Dr. Volker Hoellt (on the right in picture below)
Otto-von-Guericke-Universitat Magdeburg
Magdeburg, Germany
The lecture will cover several aspects of the regulation of opioid peptides and opioid receptors. Early attempts to identify alterations in the release of opioid peptides, peptide processing and biosynthesis in response to various physiological and pharmacological stimuli will be presented. With the aim to understand opioid tolerance, a variety of experiments designed to analyse the regulation of opioid receptors in response to opioid treatment will be shown. Starting with early trials to detect changes in the number of opioid receptor binding sites, the regulation of opioid receptors will be shown at the transcriptional level. In addition, the trafficking of opioid receptors in response to opioid agonists and its implication for opioid desensitization/tolerance will be shown. Finally, studies analysing functional variants of opioid receptors and opioid peptides and their relation to drug addiction will be presented.
"Our search for the 'Ideal Analgesic' in pain treatment"

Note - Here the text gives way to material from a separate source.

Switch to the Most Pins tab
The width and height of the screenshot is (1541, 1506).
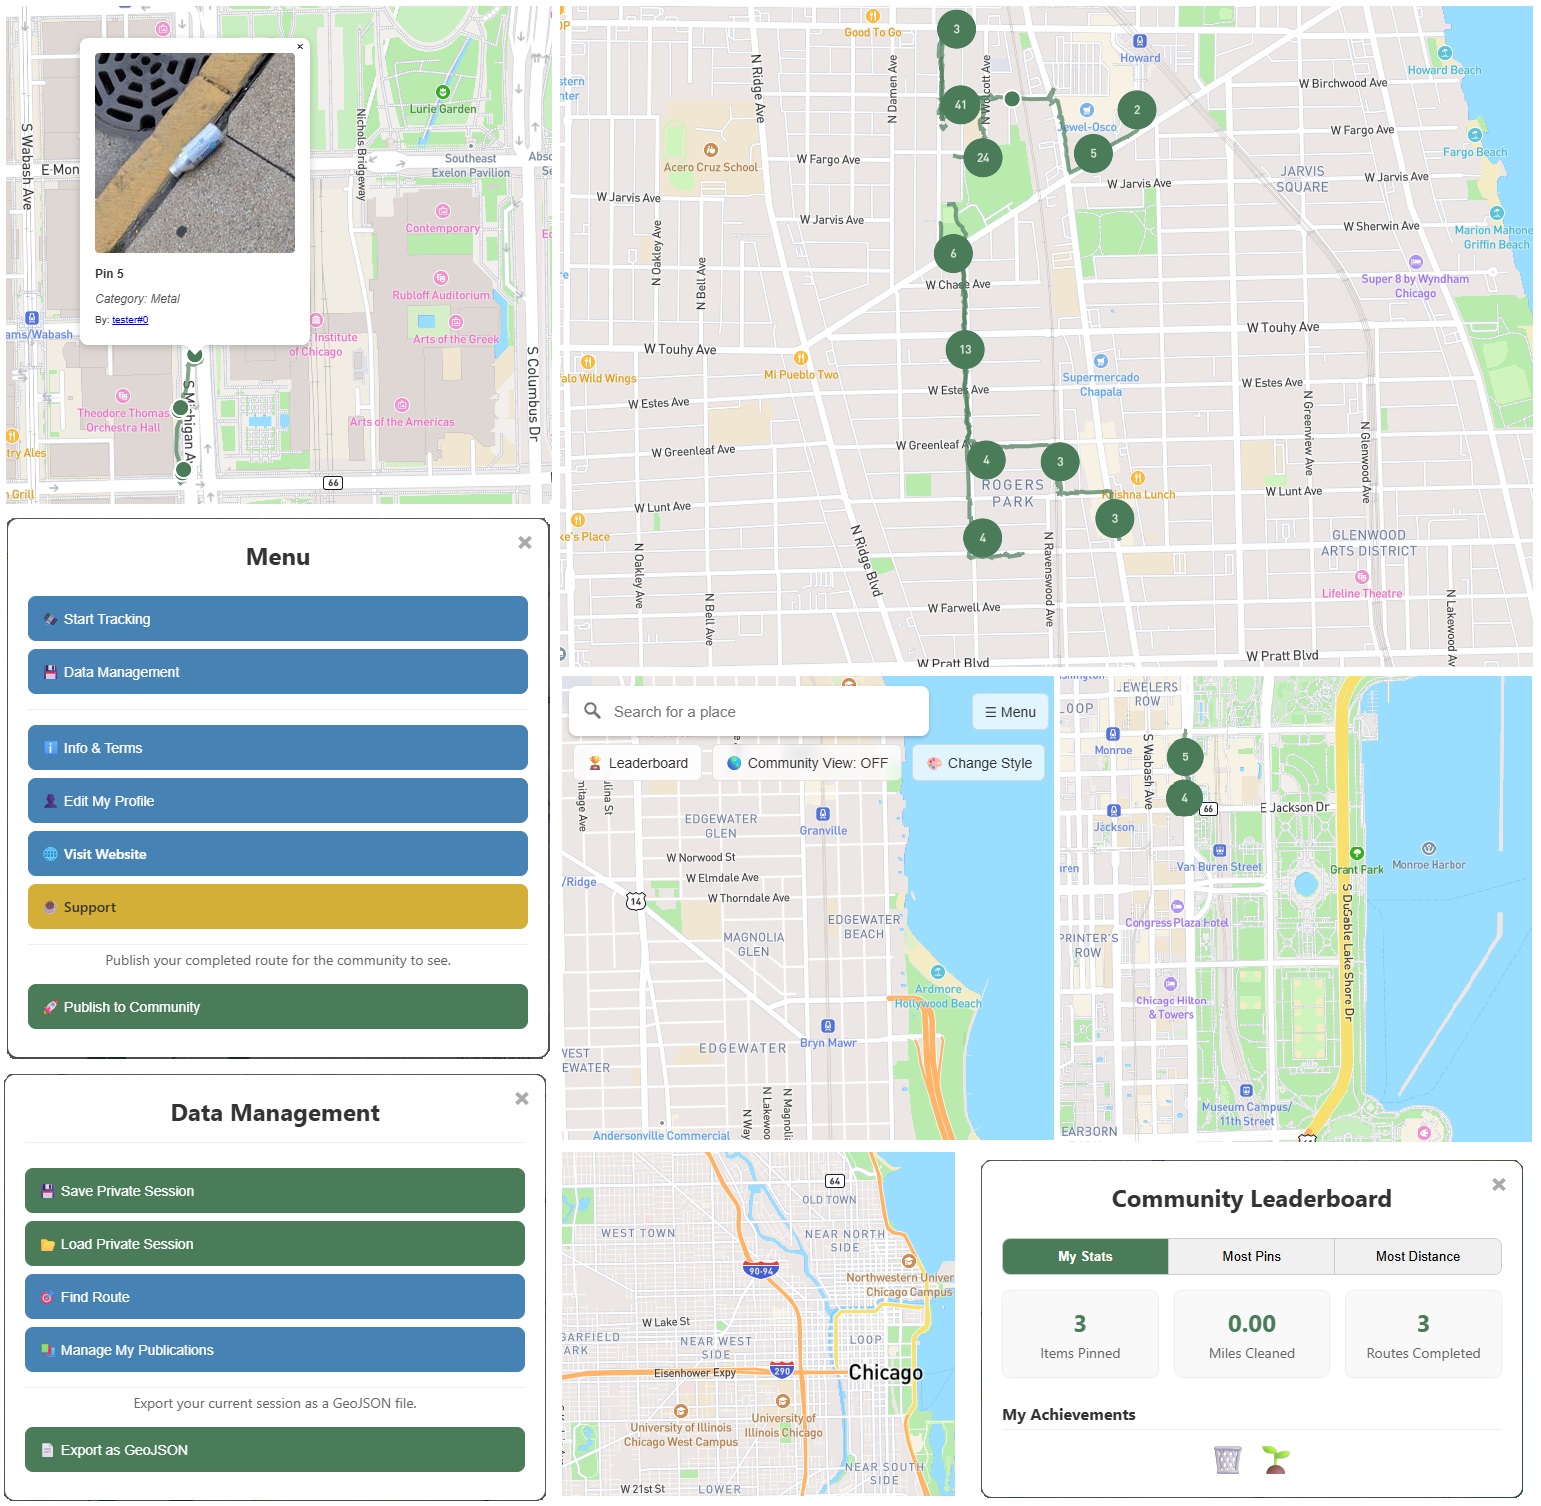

Dr. Horace H. Loh (on the left in picture)
Frederick Stark Professor & Head
Department of Pharmacology
University of Minnesota
Minneapolis, MN, USA
It is well know that among all the drugs used in pain management, opioid analgesics are the most efficacious in controlling moderate and severe postoperative pain – but with accompanying adverse effects such as respiratory depression, constipation, nausea and addiction, that are concerns surrounding the continuous use of opioid drugs. Decades of research have focused on designing an opioid analgesic that has the efficacy of morphine but is devoid of morphine’s adverse effects – to make an “ideal analgesic”.
With the cloning of multiple opioid receptors and subsequent gene knockout studies, it is now known that the analgesic action of opioid agonist (such as morphine) is mediated via the μ-opioid receptor (MOR). Opioid antagonists (such as naloxone) which blocks the effect of an agonist via its interact at the MOR, but possesses no efficacy by itself.
In our original studies to determine the functional domain of MOR, we have found that mutation of a conserved serine in transmembrane region (TM)-4 of all opioid receptors confers agonistic properties to classical antagonists (PNAS. 93: 5715–5719, 1996). In other words, the observed agonists properties by an antagonist was due to the mutations of the conserved serine to leucne (or ala) in the fourth TM domain (S196L). To determine the pharmacological significance of this mutation, in vivo, we have used homologous recombination gene-targeting strategy and have introduced the MOR-S196A mutants into the mouse MOR gene by a knock-in strategy. In the homozygous mice, opioid antagonists such as naloxone, naltrexone elicited antinociceptive effects same as the agonists. More importantly, chronic treatment of these mice with antagonists did not produce the expected tolerance and physical dependence associated with morphine treatment (PNAS.100:2117–2121, 2003).
In order to test the feasibility of utilizing such receptor mutations in the treatment of chronic pain; our recent works have shown preliminary success by using gene therapy approaches. Using a well-defined delivery vehicle, we are able to see the expression of this mutant receptor in the nociceptive neurons of the proper segment of the spinal cord. By systemic administration of opioid antagonists, which devoid of opioid side effects, activation of this mutant MOR occurred while the endogenous wild type MOR were not activated. These results have provided a “proof of principal” that this should be a feasible approach to make an “ideal pain killing paradigm” for treatment of chronic pain.
Supported by grants from NIDA USA and NHRI; NSC of R.O.C.